* Start DATASET RECORDS *

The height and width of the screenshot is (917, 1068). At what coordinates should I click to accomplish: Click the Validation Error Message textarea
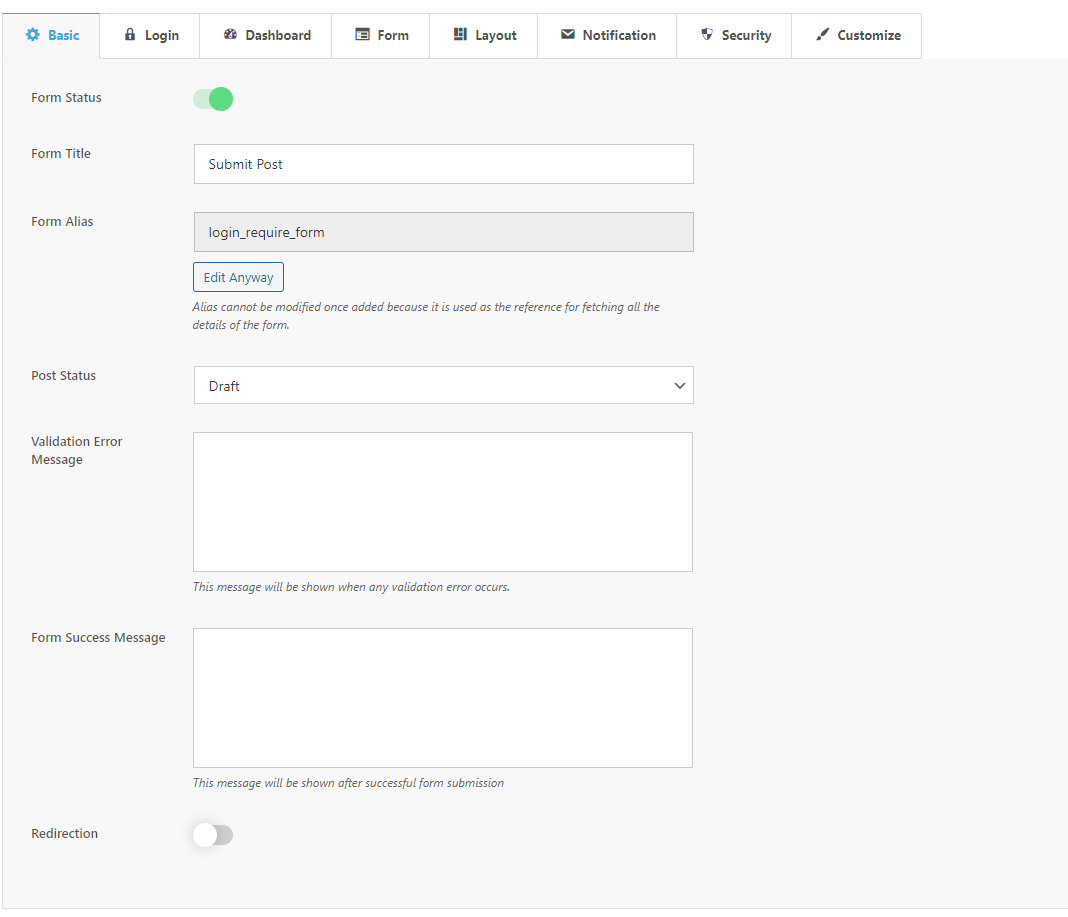pyautogui.click(x=443, y=501)
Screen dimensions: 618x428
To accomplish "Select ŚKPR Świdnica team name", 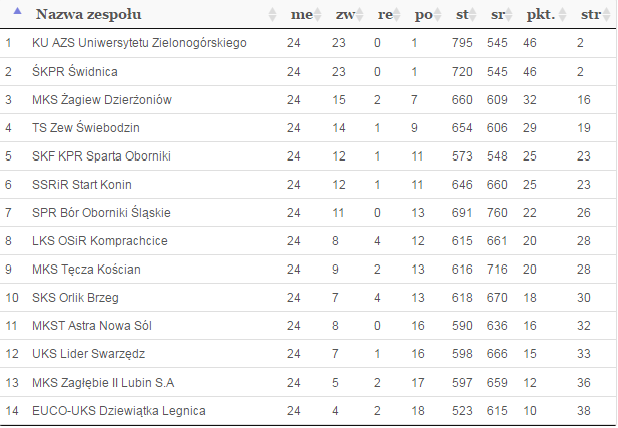I will click(75, 71).
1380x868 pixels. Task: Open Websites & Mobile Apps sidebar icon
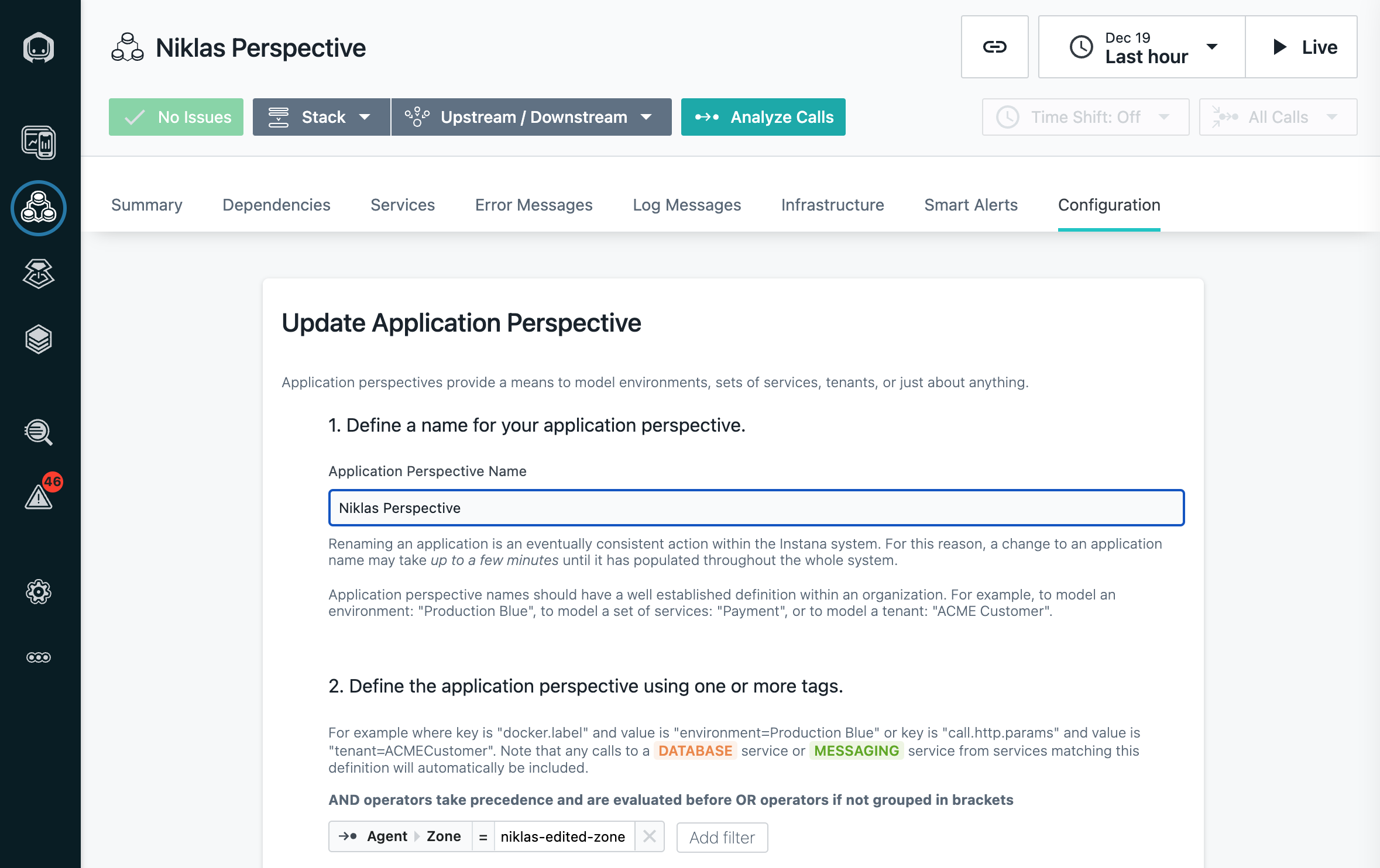39,143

* End DATASET RECORDS *

• _THE EXERCISE_
Reproduce the entries above word for word, starting at the line that contains "1380x868 pixels. Task: Open" and ending at the last line of the entries. Leave out the pictures.

• _THE REPLY_
1380x868 pixels. Task: Open Websites & Mobile Apps sidebar icon
39,143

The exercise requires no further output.